Thursday, May 04, 2006

HNT: Breakfast of Champions



















Merle Haggard had it right in his 70's hit "Rainbow Stew."

When they find out how to burn water,
And the gasoline car is gone.
When an airplane flies without any fuel,
And the satellite heats our home.
One of these days when the air clears up,
And the sun comes shinin' through.
We'll all be drinkin' that free bubble-ubb,
An' eatin' that rainbow stew.

Last night, on C-SPAN around 10:30pm EST, Rep. Steven King from Iowa said his wife would be "statistically" safer in Iraq than she is in Washington D.C. He said "the military action in Iraq is nearly at it's completion." Then he went on to say America could have won Vietnam if the media hadn't fucked it all up. He said, and I quote, "We lost Vietnam because of our Democracy." THESE DUMB ASSES ARE RUNNING OUR FUCKING COUNTRY PEOPLE!!!

9 Comments:

Blogger Parklife said...

Steven King? Talk about a scary name. The only thing more frightening may be his ideas.

I love the use of "statistically" in their argument. I suppose we could dig little coffins for these nutjobs. Next, cover them with dirt and insert a feeding tube. Then.. "statistically" they would be much safer six feet under than anywhere else. Better yet, they would be as forward looking as their solutions to most any problem.

PS. I found your blog via the nutjob CABE and his racist group. CABE sadly lacks a frontal lobe. Anyway, I like what you got going on here. Keep up the good work.
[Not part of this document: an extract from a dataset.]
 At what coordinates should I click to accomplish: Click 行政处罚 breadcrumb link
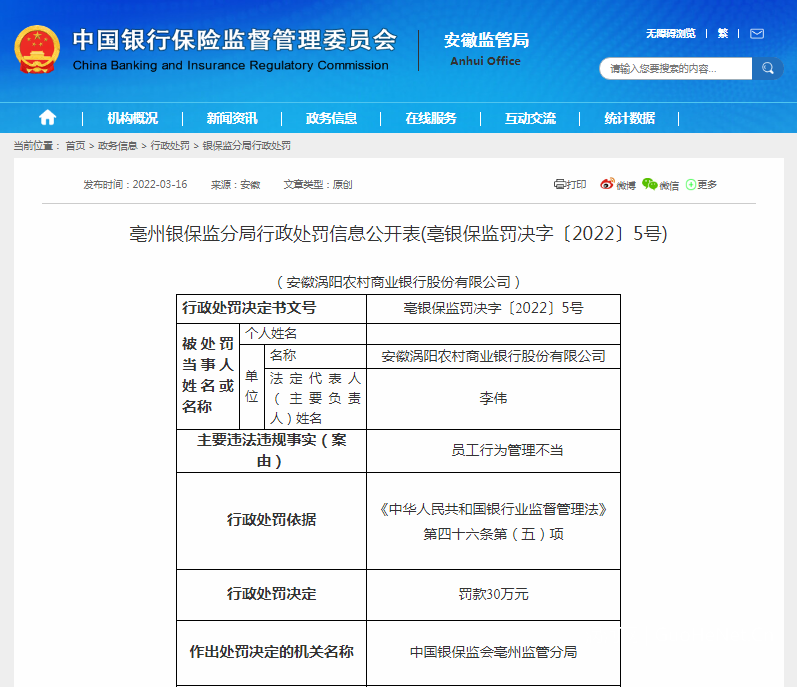[170, 146]
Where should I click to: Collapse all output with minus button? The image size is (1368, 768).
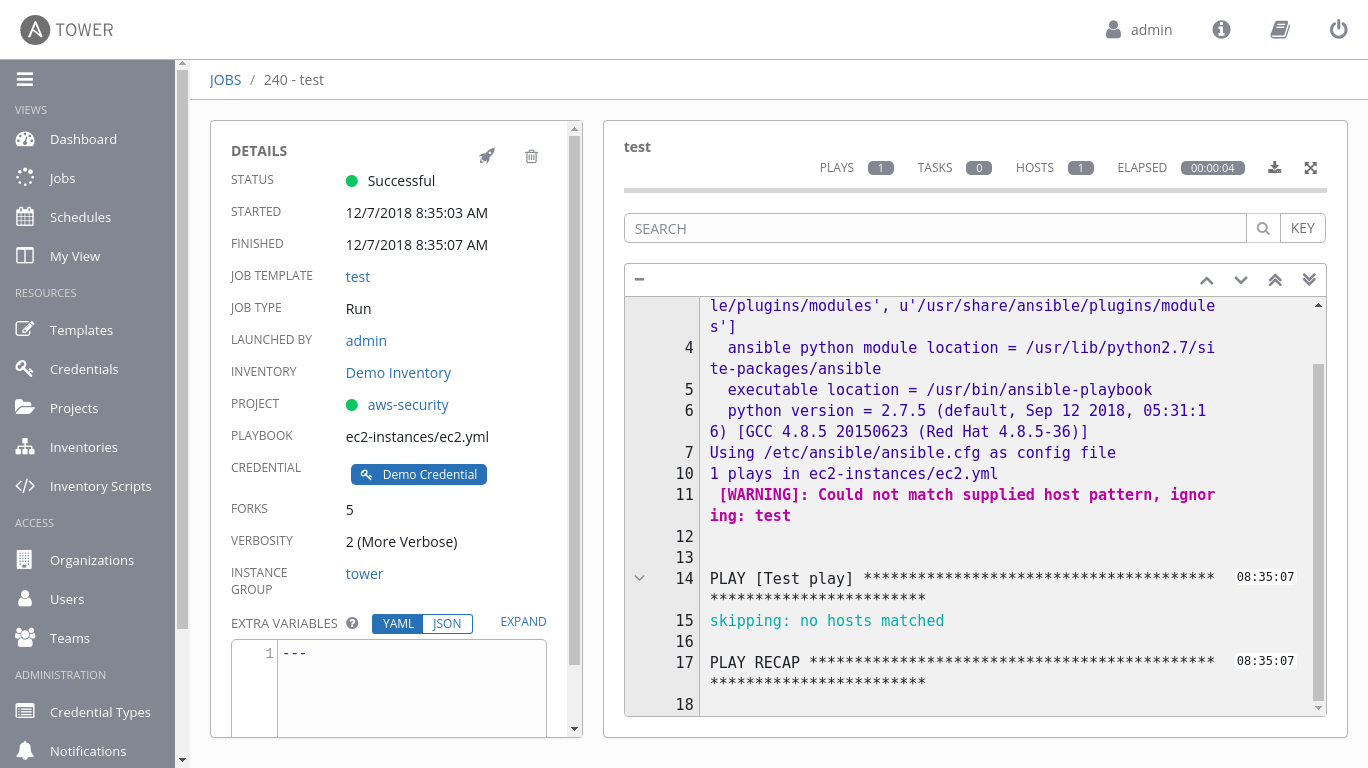639,280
Thu May 04, 01:05:00 PM CDT  
Blogger Smartypants said...

Holy.

Crap.

Thu May 04, 03:44:00 PM CDT  
Blogger Elmo said...

Thanks for coming by Parklife.

Well Smarty, at least you weren't speechless...
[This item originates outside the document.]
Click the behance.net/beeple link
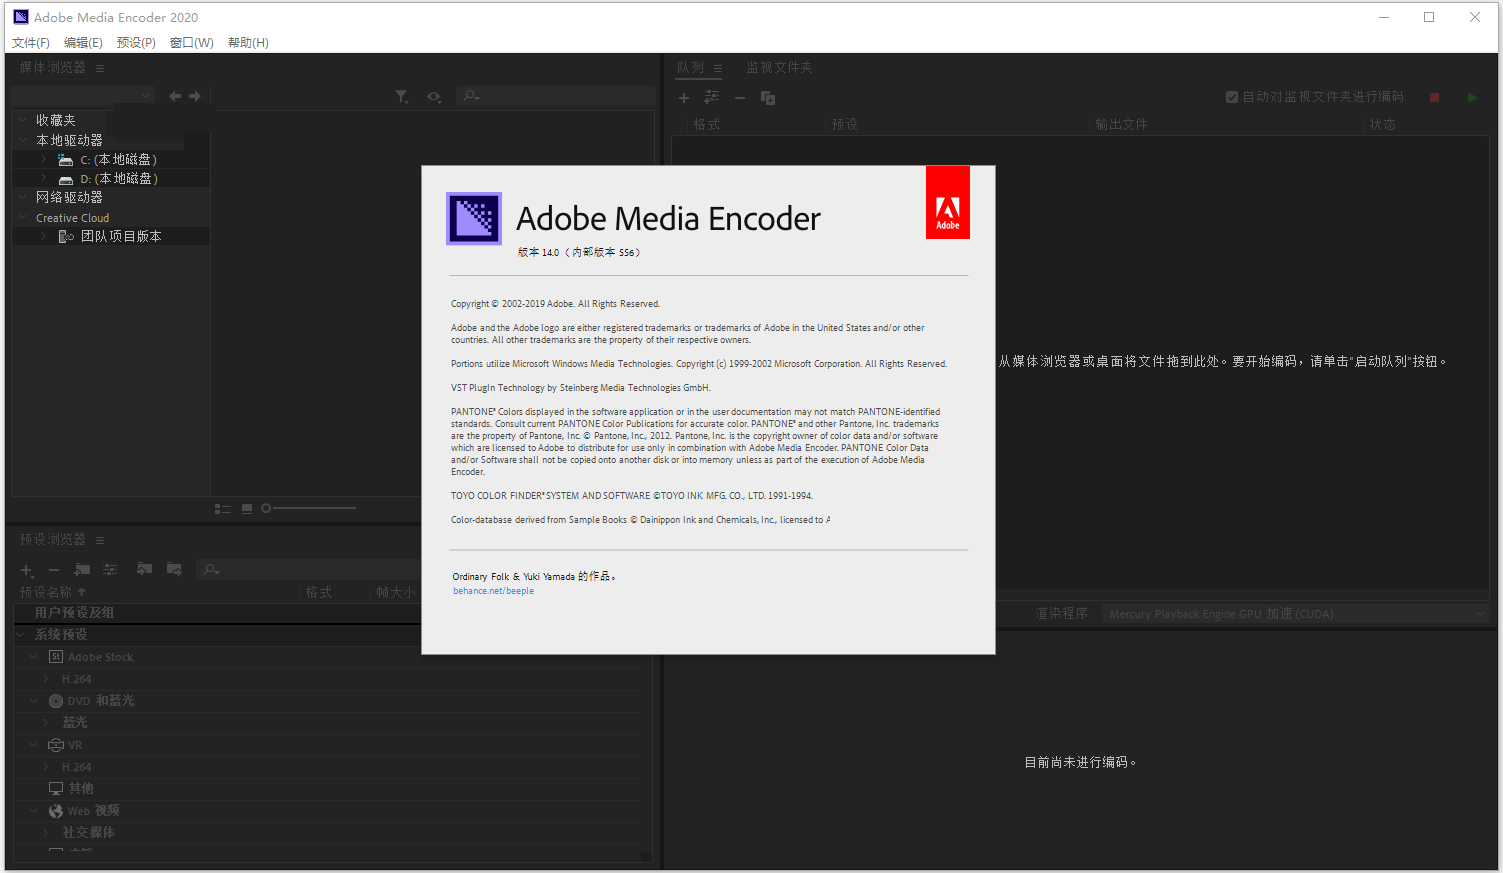1503x873 pixels. tap(493, 591)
Fri May 05, 12:17:00 PM CDT  
Anonymous mel said...

I always wondered where they came up with that 'tickle me Elmo' line. Now I know.

Steve King IS one creepy asswipe. From the photos on his site he has one with Michelle Malkin and another of him on a mountain in Nepal where he is building a cross made of rocks. Personally, I would like to see a picture with Malkin UNDER the cross of rocks in Nepal. Or anywhere else, for that matter.

My Iowa Republican dumb ass's name is Leach. How's that for truth in advertising? And we've also got Senator Chuck (Snake-in-the) Grassley. Lucky us.

Fri May 05, 12:38:00 PM CDT  
Blogger Elmo said...

LOL! Well Mel, sounds like Texas and Iowa have few differences.

Wow, Peter Goss just resigned. Or was forced to walk the plank...

Fri May 05, 01:03:00 PM CDT  
Anonymous mel said...

Jack Straw out on the other side of the pond.

Fri May 05, 01:32:00 PM CDT  
Blogger Elmo said...

Strange thinks are afoot...

Fri May 05, 02:21:00 PM CDT  
Blogger Butchieboy said...

Elmo eat sushi.

Sat May 06, 09:03:00 PM CDT  
Anonymous mel said...

OK, so it won't pass, but all the same... Go Iowa! Tom's a righteous dude and even the Leach is in on this.

'Sen. Tom Harkin, D-Iowa, submitted the proposal in the Senate. The proposal was also introduced in the House by Rep. Mike Thompson, D-Calif, and co-sponsored by Rep. Jim Leach, R-Iowa.

"The capable and courageous men and women of our Armed Forces have completed the tasks they were sent to Iraq to accomplish," Harkin said. "Today, the question is: Why are U.S. forces still in Iraq?"

... Harkin said the United States should end any plan for a permanent military presence in Iraq or a claim on its oil. He also said commanders have acknowledged the remaining challenges are mostly political rather than military.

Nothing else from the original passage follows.